A spinlock is a special type of lock, where the waiter spins, looping on a memory read until the lock is acquired. Also called a busy-waiting lock.
Spinlock implementations requires atomic memory exchange to function properly.
Implementation Example
As an example of why, imagine you have the following code:
// assume that 0 is unlocked
int lock = 0;
void acquire(){
while(lock == 1){
// spin
}
lock = 1;
}
void release(){
lock = 0;
}
The above is a minimal implementation of a spinlock. But would it actually work?
The idea is that two threads trying to acquire would check the lock integer, the first one to get to it would set the lock integer to one, and the second one would run the while loop as long as that condition is true (in other words, it spins, or busy-waits).
When the first thread finishes, it releases the lock, sets the integer to zero, and our waiting thread breaks out of the loop and sets the lock to one, blocking any other waiting threads and goes on to do whatever it needs to do.
Reasoning for Atomicity
The code doesn’t particularly do anything useful, but the idea here is valid. However, it suffers from one crucial deficit, which is that what happens if both acquire the lock at exactly the same time?
In SM213, we could imagine that the acquire code translates to something like the following:
wait: ld $lock, r1
ld (r1), r1
ld $-1, r2
add r1, r2
beq r2 $wait # check again next cycle
# otherwise st 1 to lock and execute
What happens if the first thread is at line 4 when the second thread is at line 2? Both threads would load zero into register one, and would set the lock to one and execute like its no big deal, since they both evaluated the lock to be 0.
Because of this, we need an instruction that makes it impossible for two threads to be in between reading the value at r1 and setting its value to one. This is where the need for an atomic memory exchange instruction came from.
What it effectively does is reduce those lines of code where two threads mistakenly acquire the same value from memory by making it all one instruction. In one instruction, you read from that place in memory, and you store another value there.
That way, you get this:
ld $lock, r1
ld $1, r0
loop: xchg (r1), r0 # new atomic exchange instruction
beq r0, held
br loop
held:
In which case the previous problem becomes effectively impossible, since the atomicity of the instruction makes it so that if a thread has a lock with value zero, every other thread has to have read a one.
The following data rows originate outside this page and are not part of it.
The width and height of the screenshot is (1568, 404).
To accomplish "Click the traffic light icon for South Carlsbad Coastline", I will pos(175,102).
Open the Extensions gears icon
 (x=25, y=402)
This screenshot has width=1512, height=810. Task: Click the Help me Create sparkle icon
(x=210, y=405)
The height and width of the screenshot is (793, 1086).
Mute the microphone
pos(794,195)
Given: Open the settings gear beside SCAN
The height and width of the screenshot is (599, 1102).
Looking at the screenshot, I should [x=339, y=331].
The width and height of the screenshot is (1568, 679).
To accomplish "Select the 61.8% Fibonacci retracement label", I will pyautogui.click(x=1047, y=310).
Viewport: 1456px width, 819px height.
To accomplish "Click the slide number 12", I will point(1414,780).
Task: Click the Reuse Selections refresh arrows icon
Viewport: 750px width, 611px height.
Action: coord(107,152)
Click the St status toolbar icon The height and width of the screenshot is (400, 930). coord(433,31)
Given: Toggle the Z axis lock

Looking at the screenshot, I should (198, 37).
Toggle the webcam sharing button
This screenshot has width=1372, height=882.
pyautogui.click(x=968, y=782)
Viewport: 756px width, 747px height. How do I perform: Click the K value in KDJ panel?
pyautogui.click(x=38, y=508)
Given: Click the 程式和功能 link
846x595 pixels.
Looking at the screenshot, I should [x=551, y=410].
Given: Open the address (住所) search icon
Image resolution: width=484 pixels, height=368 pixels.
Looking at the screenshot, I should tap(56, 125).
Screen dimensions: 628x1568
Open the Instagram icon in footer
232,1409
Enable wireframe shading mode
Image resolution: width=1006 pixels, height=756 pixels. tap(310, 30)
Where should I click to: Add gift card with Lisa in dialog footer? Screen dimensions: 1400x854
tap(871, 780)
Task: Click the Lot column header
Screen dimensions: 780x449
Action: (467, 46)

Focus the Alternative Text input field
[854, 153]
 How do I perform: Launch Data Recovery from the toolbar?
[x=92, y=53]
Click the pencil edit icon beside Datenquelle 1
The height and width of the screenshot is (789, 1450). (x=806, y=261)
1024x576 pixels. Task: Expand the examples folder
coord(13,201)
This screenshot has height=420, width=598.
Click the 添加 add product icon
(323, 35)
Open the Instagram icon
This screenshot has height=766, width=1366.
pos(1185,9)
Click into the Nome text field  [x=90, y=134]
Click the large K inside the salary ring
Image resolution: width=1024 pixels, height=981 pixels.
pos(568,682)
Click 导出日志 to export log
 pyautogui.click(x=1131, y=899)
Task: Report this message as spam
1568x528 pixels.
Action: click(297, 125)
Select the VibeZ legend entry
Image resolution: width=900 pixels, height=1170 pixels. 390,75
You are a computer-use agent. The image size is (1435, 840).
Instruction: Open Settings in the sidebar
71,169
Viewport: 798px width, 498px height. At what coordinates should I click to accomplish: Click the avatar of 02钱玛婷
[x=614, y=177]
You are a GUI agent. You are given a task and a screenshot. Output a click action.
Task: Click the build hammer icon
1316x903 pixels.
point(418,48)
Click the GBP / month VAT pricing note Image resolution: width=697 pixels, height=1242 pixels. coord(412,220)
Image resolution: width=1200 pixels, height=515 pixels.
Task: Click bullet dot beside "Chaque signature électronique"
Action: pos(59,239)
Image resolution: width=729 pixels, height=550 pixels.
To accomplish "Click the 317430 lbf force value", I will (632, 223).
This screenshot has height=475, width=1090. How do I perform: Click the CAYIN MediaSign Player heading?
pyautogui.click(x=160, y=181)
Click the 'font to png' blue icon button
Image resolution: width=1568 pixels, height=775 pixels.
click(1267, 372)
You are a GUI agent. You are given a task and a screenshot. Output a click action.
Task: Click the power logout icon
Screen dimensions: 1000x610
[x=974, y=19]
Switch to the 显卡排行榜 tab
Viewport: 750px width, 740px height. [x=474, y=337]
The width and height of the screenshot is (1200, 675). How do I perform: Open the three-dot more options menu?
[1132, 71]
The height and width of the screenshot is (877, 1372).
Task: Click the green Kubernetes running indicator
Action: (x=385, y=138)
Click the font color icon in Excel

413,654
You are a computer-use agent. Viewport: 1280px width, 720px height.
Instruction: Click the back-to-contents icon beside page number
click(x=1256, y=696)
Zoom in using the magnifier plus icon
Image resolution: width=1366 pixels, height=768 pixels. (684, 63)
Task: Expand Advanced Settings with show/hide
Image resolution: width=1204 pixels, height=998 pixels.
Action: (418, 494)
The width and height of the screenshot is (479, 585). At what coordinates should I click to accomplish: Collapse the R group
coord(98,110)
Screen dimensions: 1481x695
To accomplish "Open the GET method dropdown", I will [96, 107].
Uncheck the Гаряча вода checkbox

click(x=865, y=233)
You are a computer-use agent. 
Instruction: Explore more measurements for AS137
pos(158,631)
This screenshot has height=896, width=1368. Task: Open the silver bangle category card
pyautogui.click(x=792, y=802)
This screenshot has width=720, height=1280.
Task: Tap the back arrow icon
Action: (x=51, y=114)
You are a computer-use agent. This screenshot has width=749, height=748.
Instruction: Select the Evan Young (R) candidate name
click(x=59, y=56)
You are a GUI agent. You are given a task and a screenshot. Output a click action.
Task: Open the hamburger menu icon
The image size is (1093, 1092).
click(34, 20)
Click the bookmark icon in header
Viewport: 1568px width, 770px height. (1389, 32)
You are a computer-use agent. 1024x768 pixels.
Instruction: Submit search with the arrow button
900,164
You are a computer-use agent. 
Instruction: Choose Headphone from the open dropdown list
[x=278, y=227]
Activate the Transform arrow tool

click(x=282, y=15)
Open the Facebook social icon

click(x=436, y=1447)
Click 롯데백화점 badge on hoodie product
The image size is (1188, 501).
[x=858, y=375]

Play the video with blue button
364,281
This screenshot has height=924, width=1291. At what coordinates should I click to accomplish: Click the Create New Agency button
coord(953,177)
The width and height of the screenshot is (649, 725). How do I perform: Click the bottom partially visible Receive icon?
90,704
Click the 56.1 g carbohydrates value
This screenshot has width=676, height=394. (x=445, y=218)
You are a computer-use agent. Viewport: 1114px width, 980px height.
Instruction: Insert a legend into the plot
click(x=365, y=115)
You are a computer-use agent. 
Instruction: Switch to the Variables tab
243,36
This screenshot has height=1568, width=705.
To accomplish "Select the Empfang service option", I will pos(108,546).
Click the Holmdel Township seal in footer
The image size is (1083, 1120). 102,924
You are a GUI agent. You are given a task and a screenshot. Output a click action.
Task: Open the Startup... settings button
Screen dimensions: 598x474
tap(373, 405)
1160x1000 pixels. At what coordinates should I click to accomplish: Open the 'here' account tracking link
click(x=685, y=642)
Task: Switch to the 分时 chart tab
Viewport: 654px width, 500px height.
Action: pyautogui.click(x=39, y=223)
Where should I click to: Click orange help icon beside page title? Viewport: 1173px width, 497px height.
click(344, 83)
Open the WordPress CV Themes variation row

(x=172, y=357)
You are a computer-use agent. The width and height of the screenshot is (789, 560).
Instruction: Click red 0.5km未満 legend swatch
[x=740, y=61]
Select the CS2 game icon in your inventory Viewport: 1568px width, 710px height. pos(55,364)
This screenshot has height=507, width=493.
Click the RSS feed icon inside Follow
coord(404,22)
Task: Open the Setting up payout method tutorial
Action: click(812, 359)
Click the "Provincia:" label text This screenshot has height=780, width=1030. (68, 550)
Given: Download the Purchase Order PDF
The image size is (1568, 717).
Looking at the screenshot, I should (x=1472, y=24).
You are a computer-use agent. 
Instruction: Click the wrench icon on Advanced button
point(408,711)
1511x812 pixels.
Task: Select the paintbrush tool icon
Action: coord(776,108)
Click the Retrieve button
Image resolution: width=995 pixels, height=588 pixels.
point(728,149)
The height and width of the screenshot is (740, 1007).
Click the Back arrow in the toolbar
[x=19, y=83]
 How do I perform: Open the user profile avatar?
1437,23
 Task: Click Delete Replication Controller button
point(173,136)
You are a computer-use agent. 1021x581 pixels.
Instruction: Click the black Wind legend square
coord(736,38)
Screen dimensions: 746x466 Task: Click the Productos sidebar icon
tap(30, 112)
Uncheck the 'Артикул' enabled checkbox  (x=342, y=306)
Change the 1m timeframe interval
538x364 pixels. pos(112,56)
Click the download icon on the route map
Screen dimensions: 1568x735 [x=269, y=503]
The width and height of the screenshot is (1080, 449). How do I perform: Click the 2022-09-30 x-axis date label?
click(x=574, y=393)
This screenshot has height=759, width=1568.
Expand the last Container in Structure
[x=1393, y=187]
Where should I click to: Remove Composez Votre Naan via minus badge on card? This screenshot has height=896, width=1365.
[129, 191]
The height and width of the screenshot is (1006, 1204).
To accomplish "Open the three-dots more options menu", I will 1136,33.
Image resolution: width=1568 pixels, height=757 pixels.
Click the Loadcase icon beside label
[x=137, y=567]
I like to think of it like those things at banks that spin, where one side is always facing you or it is facing the teller. Apparently they’re called rotary pass through trays. Or an airlock.
Issues with Spinlocks
Spinlocks suffer from multiple issues which make them generally less attractive than the other alternative locks. One of them is that the atomic memory exchange instructions are generally pretty costly. Turns out that condensing a few lines of assembly into one and ensuring it is the only instruction touching the memory in question when it executes comes with quite a bit of overhead in comparison to the usual non-atomic instructions.
The other is that busy waiting is generally considered a bit wasteful, since you block the entirety of the thread from doing anything and it will still occupy the CPU. If the machine has a single core/CPU, then you’re effectively polling.
Spinlocks are still used for a variety of things though, and are quite easy to implement.